RECORDS PROVIDED:
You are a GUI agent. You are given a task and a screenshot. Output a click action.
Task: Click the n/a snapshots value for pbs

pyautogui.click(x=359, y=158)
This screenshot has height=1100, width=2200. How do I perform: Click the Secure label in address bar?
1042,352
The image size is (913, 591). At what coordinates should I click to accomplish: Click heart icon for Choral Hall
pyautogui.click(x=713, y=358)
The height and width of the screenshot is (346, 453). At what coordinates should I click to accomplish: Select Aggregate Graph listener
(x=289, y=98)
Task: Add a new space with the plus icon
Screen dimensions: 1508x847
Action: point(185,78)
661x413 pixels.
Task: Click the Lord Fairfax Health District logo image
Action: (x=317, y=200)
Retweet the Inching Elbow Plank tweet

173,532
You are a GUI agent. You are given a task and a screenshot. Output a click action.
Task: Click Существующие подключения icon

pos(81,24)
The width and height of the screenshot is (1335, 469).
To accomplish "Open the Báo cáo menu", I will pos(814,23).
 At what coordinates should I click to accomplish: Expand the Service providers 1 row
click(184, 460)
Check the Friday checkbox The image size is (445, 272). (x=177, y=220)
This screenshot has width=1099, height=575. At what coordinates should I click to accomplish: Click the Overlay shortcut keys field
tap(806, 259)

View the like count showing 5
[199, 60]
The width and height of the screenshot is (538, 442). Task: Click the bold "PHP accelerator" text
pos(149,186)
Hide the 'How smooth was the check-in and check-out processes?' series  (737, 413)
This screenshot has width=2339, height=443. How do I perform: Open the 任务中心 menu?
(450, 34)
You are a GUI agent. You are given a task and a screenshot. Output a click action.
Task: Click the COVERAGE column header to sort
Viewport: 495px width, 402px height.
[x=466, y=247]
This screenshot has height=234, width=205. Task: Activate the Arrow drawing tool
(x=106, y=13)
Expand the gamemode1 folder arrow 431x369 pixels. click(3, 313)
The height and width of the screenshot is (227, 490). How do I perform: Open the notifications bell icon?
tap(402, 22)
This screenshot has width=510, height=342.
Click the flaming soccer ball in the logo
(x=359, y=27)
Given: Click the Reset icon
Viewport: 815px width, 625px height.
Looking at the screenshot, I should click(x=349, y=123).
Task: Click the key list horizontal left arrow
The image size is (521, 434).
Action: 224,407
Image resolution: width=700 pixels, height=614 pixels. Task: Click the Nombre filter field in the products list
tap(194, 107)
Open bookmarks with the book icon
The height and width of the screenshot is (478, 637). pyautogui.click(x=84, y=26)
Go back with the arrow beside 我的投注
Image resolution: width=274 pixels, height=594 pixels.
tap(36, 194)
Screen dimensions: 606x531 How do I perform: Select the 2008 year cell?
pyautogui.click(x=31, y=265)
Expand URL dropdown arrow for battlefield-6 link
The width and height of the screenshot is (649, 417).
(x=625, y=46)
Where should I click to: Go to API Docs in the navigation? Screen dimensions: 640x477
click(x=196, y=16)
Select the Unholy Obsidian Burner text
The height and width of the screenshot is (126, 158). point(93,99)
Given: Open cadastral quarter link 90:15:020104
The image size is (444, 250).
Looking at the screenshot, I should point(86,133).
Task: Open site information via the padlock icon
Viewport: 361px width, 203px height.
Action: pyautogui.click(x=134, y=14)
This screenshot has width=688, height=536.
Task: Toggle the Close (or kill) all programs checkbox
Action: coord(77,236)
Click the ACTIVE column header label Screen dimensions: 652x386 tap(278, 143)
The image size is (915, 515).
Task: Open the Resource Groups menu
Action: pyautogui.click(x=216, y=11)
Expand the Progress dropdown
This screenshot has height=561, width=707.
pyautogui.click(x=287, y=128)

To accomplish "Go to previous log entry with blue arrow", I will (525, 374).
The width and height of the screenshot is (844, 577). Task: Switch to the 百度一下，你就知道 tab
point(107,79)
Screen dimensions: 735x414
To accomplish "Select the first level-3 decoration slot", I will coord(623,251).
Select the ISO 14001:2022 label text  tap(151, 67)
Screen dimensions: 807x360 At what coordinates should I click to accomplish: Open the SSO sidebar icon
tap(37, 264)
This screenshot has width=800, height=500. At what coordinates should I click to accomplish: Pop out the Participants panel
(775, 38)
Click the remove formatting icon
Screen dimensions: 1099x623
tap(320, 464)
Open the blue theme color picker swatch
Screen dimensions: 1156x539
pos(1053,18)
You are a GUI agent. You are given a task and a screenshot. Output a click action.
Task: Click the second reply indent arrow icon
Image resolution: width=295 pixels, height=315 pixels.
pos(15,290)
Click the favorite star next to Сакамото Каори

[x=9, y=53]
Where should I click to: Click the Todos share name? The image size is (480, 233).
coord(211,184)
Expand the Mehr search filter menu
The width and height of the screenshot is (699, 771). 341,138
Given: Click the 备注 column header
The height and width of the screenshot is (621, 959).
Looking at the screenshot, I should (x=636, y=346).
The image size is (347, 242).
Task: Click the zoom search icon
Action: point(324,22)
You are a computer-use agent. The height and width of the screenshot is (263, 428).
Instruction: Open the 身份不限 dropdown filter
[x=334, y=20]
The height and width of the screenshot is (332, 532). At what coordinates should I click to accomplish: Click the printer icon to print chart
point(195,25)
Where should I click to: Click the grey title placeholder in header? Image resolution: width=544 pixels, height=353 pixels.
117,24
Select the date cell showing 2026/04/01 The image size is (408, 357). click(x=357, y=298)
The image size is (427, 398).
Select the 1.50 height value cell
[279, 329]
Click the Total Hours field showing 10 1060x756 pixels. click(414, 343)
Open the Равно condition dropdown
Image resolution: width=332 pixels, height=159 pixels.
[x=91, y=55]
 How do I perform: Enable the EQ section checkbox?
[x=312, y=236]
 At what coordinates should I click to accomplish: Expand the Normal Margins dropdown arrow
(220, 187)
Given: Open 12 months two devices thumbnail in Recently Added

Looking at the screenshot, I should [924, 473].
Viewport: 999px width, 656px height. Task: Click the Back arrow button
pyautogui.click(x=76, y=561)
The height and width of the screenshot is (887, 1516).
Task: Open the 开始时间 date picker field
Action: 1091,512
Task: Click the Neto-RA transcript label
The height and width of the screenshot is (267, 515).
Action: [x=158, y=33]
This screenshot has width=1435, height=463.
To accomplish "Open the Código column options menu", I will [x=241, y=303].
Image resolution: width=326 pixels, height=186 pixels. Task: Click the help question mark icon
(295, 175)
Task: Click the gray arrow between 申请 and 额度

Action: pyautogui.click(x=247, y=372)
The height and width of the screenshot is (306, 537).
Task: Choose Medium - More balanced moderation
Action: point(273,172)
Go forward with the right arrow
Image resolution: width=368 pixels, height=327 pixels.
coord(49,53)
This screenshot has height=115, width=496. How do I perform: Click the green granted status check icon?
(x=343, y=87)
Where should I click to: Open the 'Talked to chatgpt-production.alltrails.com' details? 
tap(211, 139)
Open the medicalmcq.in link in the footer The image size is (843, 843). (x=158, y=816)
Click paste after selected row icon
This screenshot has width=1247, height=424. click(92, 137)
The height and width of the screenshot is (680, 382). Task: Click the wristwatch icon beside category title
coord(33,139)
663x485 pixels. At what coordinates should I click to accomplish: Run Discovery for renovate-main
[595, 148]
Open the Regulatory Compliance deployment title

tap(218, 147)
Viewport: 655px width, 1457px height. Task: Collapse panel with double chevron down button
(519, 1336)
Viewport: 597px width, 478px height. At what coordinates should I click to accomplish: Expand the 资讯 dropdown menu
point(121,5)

WHAT YOU HAVE TO DO:
The records above are to be transcribed exactly, with nothing left out.

WRITTEN SOLUTION:
You are a GUI agent. You are given a task and a screenshot. Output a click action.
Task: Click the n/a snapshots value for pbs

pyautogui.click(x=359, y=158)
This screenshot has height=1100, width=2200. How do I perform: Click the Secure label in address bar?
1042,352
The image size is (913, 591). At what coordinates should I click to accomplish: Click heart icon for Choral Hall
pyautogui.click(x=713, y=358)
The height and width of the screenshot is (346, 453). At what coordinates should I click to accomplish: Select Aggregate Graph listener
(x=289, y=98)
Task: Add a new space with the plus icon
Screen dimensions: 1508x847
Action: point(185,78)
661x413 pixels.
Task: Click the Lord Fairfax Health District logo image
Action: (x=317, y=200)
Retweet the Inching Elbow Plank tweet

173,532
You are a GUI agent. You are given a task and a screenshot. Output a click action.
Task: Click Существующие подключения icon

pos(81,24)
The width and height of the screenshot is (1335, 469).
To accomplish "Open the Báo cáo menu", I will pos(814,23).
 At what coordinates should I click to accomplish: Expand the Service providers 1 row
click(184, 460)
Check the Friday checkbox The image size is (445, 272). (x=177, y=220)
This screenshot has width=1099, height=575. At what coordinates should I click to accomplish: Click the Overlay shortcut keys field
tap(806, 259)

View the like count showing 5
[199, 60]
The width and height of the screenshot is (538, 442). Task: Click the bold "PHP accelerator" text
pos(149,186)
Hide the 'How smooth was the check-in and check-out processes?' series  (737, 413)
This screenshot has width=2339, height=443. How do I perform: Open the 任务中心 menu?
(450, 34)
You are a GUI agent. You are given a task and a screenshot. Output a click action.
Task: Click the COVERAGE column header to sort
Viewport: 495px width, 402px height.
[x=466, y=247]
This screenshot has height=234, width=205. Task: Activate the Arrow drawing tool
(x=106, y=13)
Expand the gamemode1 folder arrow 431x369 pixels. click(3, 313)
The height and width of the screenshot is (227, 490). How do I perform: Open the notifications bell icon?
tap(402, 22)
This screenshot has width=510, height=342.
Click the flaming soccer ball in the logo
(x=359, y=27)
Given: Click the Reset icon
Viewport: 815px width, 625px height.
Looking at the screenshot, I should click(x=349, y=123).
Task: Click the key list horizontal left arrow
The image size is (521, 434).
Action: 224,407
Image resolution: width=700 pixels, height=614 pixels. Task: Click the Nombre filter field in the products list
tap(194, 107)
Open bookmarks with the book icon
The height and width of the screenshot is (478, 637). pyautogui.click(x=84, y=26)
Go back with the arrow beside 我的投注
Image resolution: width=274 pixels, height=594 pixels.
tap(36, 194)
Screen dimensions: 606x531 How do I perform: Select the 2008 year cell?
pyautogui.click(x=31, y=265)
Expand URL dropdown arrow for battlefield-6 link
The width and height of the screenshot is (649, 417).
(x=625, y=46)
Where should I click to: Go to API Docs in the navigation? Screen dimensions: 640x477
click(x=196, y=16)
Select the Unholy Obsidian Burner text
The height and width of the screenshot is (126, 158). point(93,99)
Given: Open cadastral quarter link 90:15:020104
The image size is (444, 250).
Looking at the screenshot, I should point(86,133).
Task: Open site information via the padlock icon
Viewport: 361px width, 203px height.
Action: pyautogui.click(x=134, y=14)
This screenshot has width=688, height=536.
Task: Toggle the Close (or kill) all programs checkbox
Action: coord(77,236)
Click the ACTIVE column header label Screen dimensions: 652x386 tap(278, 143)
The image size is (915, 515).
Task: Open the Resource Groups menu
Action: pyautogui.click(x=216, y=11)
Expand the Progress dropdown
This screenshot has height=561, width=707.
pyautogui.click(x=287, y=128)

To accomplish "Go to previous log entry with blue arrow", I will (525, 374).
The width and height of the screenshot is (844, 577). Task: Switch to the 百度一下，你就知道 tab
point(107,79)
Screen dimensions: 735x414
To accomplish "Select the first level-3 decoration slot", I will coord(623,251).
Select the ISO 14001:2022 label text  tap(151, 67)
Screen dimensions: 807x360 At what coordinates should I click to accomplish: Open the SSO sidebar icon
tap(37, 264)
This screenshot has width=800, height=500. At what coordinates should I click to accomplish: Pop out the Participants panel
(775, 38)
Click the remove formatting icon
Screen dimensions: 1099x623
tap(320, 464)
Open the blue theme color picker swatch
Screen dimensions: 1156x539
pos(1053,18)
You are a GUI agent. You are given a task and a screenshot. Output a click action.
Task: Click the second reply indent arrow icon
Image resolution: width=295 pixels, height=315 pixels.
pos(15,290)
Click the favorite star next to Сакамото Каори

[x=9, y=53]
Where should I click to: Click the Todos share name? The image size is (480, 233).
coord(211,184)
Expand the Mehr search filter menu
The width and height of the screenshot is (699, 771). 341,138
Given: Click the 备注 column header
The height and width of the screenshot is (621, 959).
Looking at the screenshot, I should (x=636, y=346).
The image size is (347, 242).
Task: Click the zoom search icon
Action: point(324,22)
You are a computer-use agent. The height and width of the screenshot is (263, 428).
Instruction: Open the 身份不限 dropdown filter
[x=334, y=20]
The height and width of the screenshot is (332, 532). At what coordinates should I click to accomplish: Click the printer icon to print chart
point(195,25)
Where should I click to: Click the grey title placeholder in header? Image resolution: width=544 pixels, height=353 pixels.
117,24
Select the date cell showing 2026/04/01 The image size is (408, 357). click(x=357, y=298)
The image size is (427, 398).
Select the 1.50 height value cell
[279, 329]
Click the Total Hours field showing 10 1060x756 pixels. click(414, 343)
Open the Равно condition dropdown
Image resolution: width=332 pixels, height=159 pixels.
[x=91, y=55]
 How do I perform: Enable the EQ section checkbox?
[x=312, y=236]
 At what coordinates should I click to accomplish: Expand the Normal Margins dropdown arrow
(220, 187)
Given: Open 12 months two devices thumbnail in Recently Added

Looking at the screenshot, I should [924, 473].
Viewport: 999px width, 656px height. Task: Click the Back arrow button
pyautogui.click(x=76, y=561)
The height and width of the screenshot is (887, 1516).
Task: Open the 开始时间 date picker field
Action: 1091,512
Task: Click the Neto-RA transcript label
The height and width of the screenshot is (267, 515).
Action: [x=158, y=33]
This screenshot has width=1435, height=463.
To accomplish "Open the Código column options menu", I will [x=241, y=303].
Image resolution: width=326 pixels, height=186 pixels. Task: Click the help question mark icon
(295, 175)
Task: Click the gray arrow between 申请 and 额度

Action: pyautogui.click(x=247, y=372)
The height and width of the screenshot is (306, 537).
Task: Choose Medium - More balanced moderation
Action: point(273,172)
Go forward with the right arrow
Image resolution: width=368 pixels, height=327 pixels.
coord(49,53)
This screenshot has height=115, width=496. How do I perform: Click the green granted status check icon?
(x=343, y=87)
Where should I click to: Open the 'Talked to chatgpt-production.alltrails.com' details? 
tap(211, 139)
Open the medicalmcq.in link in the footer The image size is (843, 843). (x=158, y=816)
Click paste after selected row icon
This screenshot has width=1247, height=424. click(92, 137)
The height and width of the screenshot is (680, 382). Task: Click the wristwatch icon beside category title
coord(33,139)
663x485 pixels. At what coordinates should I click to accomplish: Run Discovery for renovate-main
[595, 148]
Open the Regulatory Compliance deployment title

tap(218, 147)
Viewport: 655px width, 1457px height. Task: Collapse panel with double chevron down button
(519, 1336)
Viewport: 597px width, 478px height. At what coordinates should I click to accomplish: Expand the 资讯 dropdown menu
point(121,5)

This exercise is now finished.